SUPPLIED TEXT –
Although the results are published as two papers the study was a single trial that investigated to interventions. The first intervention compared the effect of valsartan (Diovan®) to placebo. The second intervention compared nateglinide (Starlix®) to placebo.
The study recruited 9,306 participants in 40 countries and followed them for a median period of 5 years for incidence of diabetes. Participants had impaired fasting plasma (glucose between 5.3mmol/L and 7.0mmol/L) and also a risk factor for or overt cardiovascular disease. Treatment was randomly assigned in a 2-by-2 factorial design such that patients could have been taking 2 placebos, only one of the active treatments or both of the active treatments.
The primary outcome measure was either incidence of diabetes or a composite of cardiovascular events including death from cardiovascular causes, nonfatal myocardial infarction, nonfatal stroke, hospital admission for heart failure, arterial revascularisation or hospital admission for unstable angina.
Nateglinide provided no benefit over placebo in prevention of diabetes (Hazard Ratio 1.07, 95%CI 1.00-1.15, p=0.05) or cardiovascular events (HR 0.94, 95%CI 0.82-1.09, p=0.43). Valsartan provided no benefit over placebo on prevention of cardiovascular events (HR 0.96, 95%CI 0.86-1.07, p=0.43) but did provide a modest benefit in progression to diabetes (HR 0.86, 95%CI 0.80-0.92, p<0.001).

SUPPLIED ENTRIES –
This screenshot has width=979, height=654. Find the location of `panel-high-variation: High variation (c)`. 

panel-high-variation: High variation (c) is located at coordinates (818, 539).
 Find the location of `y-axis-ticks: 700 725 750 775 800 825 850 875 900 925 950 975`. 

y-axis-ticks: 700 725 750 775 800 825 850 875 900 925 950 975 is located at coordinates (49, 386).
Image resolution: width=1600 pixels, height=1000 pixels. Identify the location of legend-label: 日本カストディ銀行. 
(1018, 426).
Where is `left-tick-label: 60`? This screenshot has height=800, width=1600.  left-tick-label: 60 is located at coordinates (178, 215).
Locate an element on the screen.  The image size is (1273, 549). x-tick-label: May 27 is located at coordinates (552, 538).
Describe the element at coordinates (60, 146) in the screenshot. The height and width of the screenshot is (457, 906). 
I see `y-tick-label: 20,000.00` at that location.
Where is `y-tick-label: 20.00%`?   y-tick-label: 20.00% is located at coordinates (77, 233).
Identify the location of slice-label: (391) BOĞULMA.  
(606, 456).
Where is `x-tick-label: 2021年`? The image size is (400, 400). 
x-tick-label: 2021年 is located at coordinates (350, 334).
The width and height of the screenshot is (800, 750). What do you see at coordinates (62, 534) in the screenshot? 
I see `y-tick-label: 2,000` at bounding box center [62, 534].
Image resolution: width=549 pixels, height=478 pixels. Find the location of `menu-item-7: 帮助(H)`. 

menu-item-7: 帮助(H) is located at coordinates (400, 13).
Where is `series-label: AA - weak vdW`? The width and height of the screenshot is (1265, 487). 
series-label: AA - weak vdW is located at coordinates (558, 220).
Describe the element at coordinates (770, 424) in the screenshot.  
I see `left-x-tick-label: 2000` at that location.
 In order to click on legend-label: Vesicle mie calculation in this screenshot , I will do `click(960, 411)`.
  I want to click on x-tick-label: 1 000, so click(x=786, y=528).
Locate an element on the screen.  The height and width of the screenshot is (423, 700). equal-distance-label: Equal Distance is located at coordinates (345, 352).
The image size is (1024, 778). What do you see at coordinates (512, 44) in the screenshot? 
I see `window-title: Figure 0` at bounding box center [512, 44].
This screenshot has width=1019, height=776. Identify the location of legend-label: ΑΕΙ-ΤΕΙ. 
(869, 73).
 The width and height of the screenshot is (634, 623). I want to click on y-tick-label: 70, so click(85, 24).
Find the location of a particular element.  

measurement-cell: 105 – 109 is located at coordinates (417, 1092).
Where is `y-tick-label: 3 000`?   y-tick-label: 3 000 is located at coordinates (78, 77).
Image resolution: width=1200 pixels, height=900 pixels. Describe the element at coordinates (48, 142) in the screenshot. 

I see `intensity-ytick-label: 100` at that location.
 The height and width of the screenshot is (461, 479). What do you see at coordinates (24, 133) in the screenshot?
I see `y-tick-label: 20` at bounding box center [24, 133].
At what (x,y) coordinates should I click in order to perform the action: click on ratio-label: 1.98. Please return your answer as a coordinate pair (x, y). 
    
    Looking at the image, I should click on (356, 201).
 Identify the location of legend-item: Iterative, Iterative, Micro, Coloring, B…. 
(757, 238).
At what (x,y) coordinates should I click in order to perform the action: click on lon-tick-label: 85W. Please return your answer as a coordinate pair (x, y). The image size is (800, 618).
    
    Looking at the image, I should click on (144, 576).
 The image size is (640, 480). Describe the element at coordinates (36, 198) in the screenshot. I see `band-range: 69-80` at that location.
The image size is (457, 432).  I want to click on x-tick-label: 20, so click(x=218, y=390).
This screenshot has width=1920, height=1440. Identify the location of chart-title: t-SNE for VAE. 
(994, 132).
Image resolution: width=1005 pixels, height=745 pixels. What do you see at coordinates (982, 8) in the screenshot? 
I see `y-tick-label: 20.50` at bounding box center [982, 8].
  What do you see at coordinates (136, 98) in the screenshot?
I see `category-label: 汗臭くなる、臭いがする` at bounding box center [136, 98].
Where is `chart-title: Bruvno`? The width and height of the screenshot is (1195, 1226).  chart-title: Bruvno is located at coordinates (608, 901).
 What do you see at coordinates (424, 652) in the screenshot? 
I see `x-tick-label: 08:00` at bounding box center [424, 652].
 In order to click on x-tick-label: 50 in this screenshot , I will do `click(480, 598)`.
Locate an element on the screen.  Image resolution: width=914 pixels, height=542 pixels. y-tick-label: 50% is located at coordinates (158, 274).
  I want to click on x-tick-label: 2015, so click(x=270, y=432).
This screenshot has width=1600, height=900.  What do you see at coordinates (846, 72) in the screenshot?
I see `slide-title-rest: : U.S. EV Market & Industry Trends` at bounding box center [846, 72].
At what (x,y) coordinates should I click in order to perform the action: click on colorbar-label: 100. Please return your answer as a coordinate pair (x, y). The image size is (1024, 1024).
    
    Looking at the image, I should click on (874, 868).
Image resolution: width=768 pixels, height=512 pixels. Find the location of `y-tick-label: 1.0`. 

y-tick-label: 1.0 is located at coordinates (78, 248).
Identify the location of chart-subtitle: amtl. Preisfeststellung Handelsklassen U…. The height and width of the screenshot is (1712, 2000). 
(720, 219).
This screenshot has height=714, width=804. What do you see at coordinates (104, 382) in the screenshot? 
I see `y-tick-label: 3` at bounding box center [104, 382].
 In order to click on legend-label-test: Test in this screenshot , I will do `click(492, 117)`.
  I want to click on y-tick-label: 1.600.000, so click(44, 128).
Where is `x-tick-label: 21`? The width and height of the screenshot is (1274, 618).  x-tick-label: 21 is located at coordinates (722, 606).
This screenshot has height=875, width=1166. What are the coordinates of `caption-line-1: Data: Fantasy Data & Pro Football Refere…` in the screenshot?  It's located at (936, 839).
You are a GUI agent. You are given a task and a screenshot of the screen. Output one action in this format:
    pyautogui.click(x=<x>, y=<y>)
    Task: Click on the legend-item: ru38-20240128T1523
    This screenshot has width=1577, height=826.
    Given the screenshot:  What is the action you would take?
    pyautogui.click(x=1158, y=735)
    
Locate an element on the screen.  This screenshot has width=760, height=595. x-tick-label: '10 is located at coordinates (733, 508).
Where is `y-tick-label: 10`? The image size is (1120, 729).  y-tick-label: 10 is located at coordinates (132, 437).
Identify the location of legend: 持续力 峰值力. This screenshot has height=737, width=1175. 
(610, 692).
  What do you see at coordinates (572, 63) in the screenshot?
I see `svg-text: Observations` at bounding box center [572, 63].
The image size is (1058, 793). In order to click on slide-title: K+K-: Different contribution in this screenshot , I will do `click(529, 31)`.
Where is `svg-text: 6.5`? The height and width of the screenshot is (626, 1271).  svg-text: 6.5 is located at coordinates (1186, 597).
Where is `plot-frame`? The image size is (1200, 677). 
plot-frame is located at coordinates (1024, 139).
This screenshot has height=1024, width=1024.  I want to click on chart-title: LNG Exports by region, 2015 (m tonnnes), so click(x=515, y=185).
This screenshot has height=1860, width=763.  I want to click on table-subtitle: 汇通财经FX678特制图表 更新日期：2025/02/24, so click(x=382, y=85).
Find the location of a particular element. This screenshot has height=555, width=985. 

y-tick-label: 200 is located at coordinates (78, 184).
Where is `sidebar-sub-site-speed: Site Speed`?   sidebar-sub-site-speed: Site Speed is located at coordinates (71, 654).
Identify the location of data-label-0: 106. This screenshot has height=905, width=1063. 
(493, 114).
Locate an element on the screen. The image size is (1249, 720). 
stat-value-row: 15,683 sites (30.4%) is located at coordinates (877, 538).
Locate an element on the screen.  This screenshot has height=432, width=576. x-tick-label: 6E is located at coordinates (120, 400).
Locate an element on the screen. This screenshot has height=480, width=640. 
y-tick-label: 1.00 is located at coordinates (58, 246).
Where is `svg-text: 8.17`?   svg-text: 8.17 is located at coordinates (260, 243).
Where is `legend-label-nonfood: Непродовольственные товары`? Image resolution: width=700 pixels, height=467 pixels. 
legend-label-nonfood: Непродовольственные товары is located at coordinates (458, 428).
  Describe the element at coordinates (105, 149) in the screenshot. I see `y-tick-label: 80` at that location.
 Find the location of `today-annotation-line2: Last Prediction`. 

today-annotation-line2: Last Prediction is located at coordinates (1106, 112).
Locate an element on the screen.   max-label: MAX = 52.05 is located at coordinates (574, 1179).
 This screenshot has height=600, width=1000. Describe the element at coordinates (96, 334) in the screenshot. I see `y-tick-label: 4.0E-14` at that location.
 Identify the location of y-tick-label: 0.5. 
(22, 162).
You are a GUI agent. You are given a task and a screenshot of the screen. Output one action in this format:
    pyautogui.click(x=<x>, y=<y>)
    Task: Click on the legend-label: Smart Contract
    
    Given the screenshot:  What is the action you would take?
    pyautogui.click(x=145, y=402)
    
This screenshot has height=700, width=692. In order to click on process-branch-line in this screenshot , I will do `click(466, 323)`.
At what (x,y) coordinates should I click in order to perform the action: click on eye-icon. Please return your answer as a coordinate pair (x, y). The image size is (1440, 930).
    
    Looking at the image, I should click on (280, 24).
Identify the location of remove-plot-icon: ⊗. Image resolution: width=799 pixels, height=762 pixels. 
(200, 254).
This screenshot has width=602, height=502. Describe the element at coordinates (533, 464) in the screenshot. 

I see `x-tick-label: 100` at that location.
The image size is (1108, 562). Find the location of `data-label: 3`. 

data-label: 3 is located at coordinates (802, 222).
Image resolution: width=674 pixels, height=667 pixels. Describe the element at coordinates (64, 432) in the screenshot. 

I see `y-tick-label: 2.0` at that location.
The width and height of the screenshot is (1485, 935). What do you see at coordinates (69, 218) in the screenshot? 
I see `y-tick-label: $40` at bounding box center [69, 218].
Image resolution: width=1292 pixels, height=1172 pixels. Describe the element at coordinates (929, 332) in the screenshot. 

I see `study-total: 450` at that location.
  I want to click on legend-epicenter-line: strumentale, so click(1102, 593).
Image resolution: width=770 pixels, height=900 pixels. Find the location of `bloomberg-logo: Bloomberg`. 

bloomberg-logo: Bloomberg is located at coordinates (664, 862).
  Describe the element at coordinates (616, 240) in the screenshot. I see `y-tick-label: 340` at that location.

TASK INSTRUCTIONS –
a: Using the trial summary, say whether each statement agrees with it, answering yes or no and quoting the words that decide it: (i) The study recruited participants in 40 countries. (ii) Nateglinide provided a benefit over placebo in preventing cardiovascular events. (iii) Valsartan provided a modest benefit in progression to diabetes.
b: Rewrite the trial summary from "The primary outcome" to "for unstable angina.", updating "revascularisation" to "revascularization".
The data have nothing to do with the trial summary.

SOLUTIONS –
a:
(i) Yes: "The study recruited 9,306 participants in 40 countries"
(ii) No: "Nateglinide provided no benefit over placebo in prevention of diabetes (Hazard Ratio 1.07, 95%CI 1.00-1.15, p=0.05) or cardiovascular events"
(iii) Yes: "but did provide a modest benefit in progression to diabetes"

b:
The primary outcome measure was either incidence of diabetes or a composite of cardiovascular events including death from cardiovascular causes, nonfatal myocardial infarction, nonfatal stroke, hospital admission for heart failure, arterial revascularization or hospital admission for unstable angina.